Incubar as células em uma incubadora Celsius de 37 graus com 5% de dióxido de carbono por 24 horas. Após a incubação, prepare uma solução de mídia de 100 nanomolar CEM com mídia ES. Use a mídia para alimentar o mESC da CIA com um mililitro bem.
Mantenha um poço de células sem nenhum CEM adicionado para servir como controle. Em seguida, mude a mídia aspirando a mídia antiga e adicionando um mililitro por poço fora cem recém-preparado contendo ou cem mídia ES livre a cada 24 horas durante a duração do experimento. Após 48 horas de tratamento cem, imagem as células sem tratamento CEM nas células tratadas com 100 cem nanomolar usando um microscópio de fluorescência.
Faça imagens representativas usando fase ou campo brilhante para registrar a morfologia mESC em 10 a 40 vezes a ampliação. As células deveriam ter se formado ao redor de colônias com algumas células diferenciadas. Sob o canal de fluorescência FITC, imagem ambas as condições celulares.
Em seguida, isole o controle e as células tratadas cem para citometria de fluxo aspirando a mídia, lavando as células com um mililitro de um X PBS, aspirando o PBS e adicionando 0,25 mililitros de 0,25% trypsin com EDTA por oito a 10 minutos. Confirme que as células não estão mais agrupadas em grandes aglomerados através do microscópio usando 20 vezes a ampliação. Se as células não parecem estar em uma única suspensão celular, pipeta-as suavemente para cima e para baixo com uma pipeta P1000 para tentar totalmente as células.
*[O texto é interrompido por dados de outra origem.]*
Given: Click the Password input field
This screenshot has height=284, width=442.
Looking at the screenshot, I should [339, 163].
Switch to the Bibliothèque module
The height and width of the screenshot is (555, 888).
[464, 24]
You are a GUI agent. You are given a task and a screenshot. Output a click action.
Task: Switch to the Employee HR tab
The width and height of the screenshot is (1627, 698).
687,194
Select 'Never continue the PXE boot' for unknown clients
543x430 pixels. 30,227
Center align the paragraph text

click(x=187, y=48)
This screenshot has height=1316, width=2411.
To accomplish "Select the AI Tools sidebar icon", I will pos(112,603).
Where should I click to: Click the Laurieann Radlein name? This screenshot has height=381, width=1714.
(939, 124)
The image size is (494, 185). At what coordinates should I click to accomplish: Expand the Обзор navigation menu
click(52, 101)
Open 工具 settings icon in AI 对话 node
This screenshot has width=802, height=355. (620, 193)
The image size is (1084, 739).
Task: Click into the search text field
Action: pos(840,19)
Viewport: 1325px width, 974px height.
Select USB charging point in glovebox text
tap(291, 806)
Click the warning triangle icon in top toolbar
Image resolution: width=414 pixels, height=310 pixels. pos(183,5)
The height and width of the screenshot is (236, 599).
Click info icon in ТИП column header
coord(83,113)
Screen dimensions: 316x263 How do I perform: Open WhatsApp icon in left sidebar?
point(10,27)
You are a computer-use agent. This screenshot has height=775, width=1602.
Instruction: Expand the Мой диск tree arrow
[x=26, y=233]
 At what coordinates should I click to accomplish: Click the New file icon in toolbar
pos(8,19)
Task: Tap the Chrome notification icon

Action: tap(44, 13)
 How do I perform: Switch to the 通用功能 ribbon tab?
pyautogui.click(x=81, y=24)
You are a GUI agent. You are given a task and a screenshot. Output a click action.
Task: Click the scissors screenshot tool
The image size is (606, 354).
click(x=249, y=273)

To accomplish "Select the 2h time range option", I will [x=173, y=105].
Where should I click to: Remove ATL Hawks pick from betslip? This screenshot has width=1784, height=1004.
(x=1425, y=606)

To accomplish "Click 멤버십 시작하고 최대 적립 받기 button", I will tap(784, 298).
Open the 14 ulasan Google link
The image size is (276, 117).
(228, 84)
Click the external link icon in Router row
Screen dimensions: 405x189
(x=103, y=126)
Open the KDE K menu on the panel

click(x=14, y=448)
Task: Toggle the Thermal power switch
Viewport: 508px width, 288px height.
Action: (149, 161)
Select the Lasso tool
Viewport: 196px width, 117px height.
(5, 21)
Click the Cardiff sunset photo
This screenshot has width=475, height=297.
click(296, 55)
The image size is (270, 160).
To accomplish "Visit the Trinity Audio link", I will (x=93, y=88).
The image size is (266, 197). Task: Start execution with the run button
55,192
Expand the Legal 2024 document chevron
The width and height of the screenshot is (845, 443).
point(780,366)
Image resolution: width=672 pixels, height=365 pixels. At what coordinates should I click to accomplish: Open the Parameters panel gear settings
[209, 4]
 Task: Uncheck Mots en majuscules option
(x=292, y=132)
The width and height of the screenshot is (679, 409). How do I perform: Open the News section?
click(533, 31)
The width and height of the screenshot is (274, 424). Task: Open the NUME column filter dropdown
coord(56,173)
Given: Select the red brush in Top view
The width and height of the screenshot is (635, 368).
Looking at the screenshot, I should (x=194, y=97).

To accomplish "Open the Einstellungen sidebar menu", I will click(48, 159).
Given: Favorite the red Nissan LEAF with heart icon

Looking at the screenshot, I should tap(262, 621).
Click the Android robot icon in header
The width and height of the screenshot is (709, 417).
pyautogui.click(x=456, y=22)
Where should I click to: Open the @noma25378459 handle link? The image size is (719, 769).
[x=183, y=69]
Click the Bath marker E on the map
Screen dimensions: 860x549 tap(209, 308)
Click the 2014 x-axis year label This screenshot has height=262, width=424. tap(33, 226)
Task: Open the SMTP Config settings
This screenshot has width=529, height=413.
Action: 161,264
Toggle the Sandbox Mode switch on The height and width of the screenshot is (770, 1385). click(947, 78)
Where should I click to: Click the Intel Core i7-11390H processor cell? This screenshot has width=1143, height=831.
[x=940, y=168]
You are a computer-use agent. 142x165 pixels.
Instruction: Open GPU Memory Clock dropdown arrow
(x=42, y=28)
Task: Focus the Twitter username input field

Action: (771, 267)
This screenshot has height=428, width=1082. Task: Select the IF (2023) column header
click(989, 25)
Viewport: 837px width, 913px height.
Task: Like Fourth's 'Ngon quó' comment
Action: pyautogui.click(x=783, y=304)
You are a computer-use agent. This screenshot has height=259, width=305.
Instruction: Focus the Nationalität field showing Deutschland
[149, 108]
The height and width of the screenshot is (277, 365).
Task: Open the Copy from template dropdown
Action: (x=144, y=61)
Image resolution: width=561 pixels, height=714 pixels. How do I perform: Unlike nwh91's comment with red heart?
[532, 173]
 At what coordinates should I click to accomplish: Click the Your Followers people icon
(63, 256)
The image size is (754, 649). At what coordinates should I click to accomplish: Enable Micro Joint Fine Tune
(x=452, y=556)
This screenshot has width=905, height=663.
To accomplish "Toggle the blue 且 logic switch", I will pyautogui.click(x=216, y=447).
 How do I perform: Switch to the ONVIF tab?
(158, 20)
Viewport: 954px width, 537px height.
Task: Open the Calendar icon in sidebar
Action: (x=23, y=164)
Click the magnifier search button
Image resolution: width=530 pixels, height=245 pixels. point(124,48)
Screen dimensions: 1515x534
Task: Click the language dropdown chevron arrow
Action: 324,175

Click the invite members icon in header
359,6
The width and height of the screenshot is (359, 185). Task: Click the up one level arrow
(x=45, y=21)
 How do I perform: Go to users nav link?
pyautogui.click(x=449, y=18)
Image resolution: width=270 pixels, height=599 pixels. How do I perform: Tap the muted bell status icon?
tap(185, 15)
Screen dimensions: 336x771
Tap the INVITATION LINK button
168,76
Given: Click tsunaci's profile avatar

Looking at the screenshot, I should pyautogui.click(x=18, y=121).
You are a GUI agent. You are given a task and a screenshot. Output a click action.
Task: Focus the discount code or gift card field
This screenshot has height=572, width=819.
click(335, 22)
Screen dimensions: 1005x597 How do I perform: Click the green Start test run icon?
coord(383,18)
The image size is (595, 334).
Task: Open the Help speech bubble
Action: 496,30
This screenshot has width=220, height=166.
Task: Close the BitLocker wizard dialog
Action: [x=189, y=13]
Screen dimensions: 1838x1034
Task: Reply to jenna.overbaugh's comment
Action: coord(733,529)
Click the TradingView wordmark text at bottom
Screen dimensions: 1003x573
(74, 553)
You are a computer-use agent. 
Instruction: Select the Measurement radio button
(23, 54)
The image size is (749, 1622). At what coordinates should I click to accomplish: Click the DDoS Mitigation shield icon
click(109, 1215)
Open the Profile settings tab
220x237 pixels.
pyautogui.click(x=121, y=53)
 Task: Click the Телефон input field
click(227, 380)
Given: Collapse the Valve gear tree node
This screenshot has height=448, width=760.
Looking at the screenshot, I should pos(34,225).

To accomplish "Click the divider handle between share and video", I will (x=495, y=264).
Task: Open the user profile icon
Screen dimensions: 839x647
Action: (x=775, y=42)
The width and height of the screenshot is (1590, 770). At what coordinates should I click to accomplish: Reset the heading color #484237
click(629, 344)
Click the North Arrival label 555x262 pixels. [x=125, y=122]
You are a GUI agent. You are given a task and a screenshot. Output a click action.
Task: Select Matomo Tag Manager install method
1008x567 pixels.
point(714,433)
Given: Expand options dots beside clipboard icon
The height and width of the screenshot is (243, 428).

Sacie a trippsina com um mililitro de mídia fresca e resuspense as células em alta velocidade com uma pipeta sorológica até que as células estejam em uma única suspensão celular. Em seguida, gire as células a 300 vezes G por cinco minutos em temperatura ambiente. Aspire o supernasce, lave as células com um X PBS, e centrifugar as células.
Aspire o supernatante PBS e resuspenja a pelota celular em 200 microliters de tampão FACS. Realize a citometria de fluxo em aproximadamente 50.000 células com as células suspensas e execute as amostras a uma velocidade de baia de cerca de 5.000 células por segundo. Por fim, exporte os dados para análise suplementar.
As imagens de fase do sistema CEM no lócus oct4 e no CIA mESC são imagens após 48 horas de tratamento com 100 nanomolar de CEM23 ou com células não tratadas indicam repressão específica do GFP. Imagens fluorescentes mostram uma expressão GFP brilhante nas células de controle e uma expressão de GFP reduzida no mESC tratado com CEM23. A citometria de fluxo revelou consistentemente uma redução maior do que 30% na expressão de GFP no tratamento do CIA mESC com 100 nanomolar de CEM23 por 48 horas.
A imunoprecipitação de cromatina, ou CHIP, revelou que 48 horas de tratamento com 100 nanomolar de CEM23 diminuíram o nível de H3K27ac no lócus alvo quando comparado com as células de controle. Ao tentar este procedimento, é importante lembrar de ter cuidado com as células-tronco embrionárias do rato. Se eles se diferenciarem durante o protocolo, os resultados serão anulados.
Após seu desenvolvimento, essa técnica abriu caminho para pesquisadores do campo da biologia sintética explorarem os mecanismos in vivo no genoma dos mamíferos.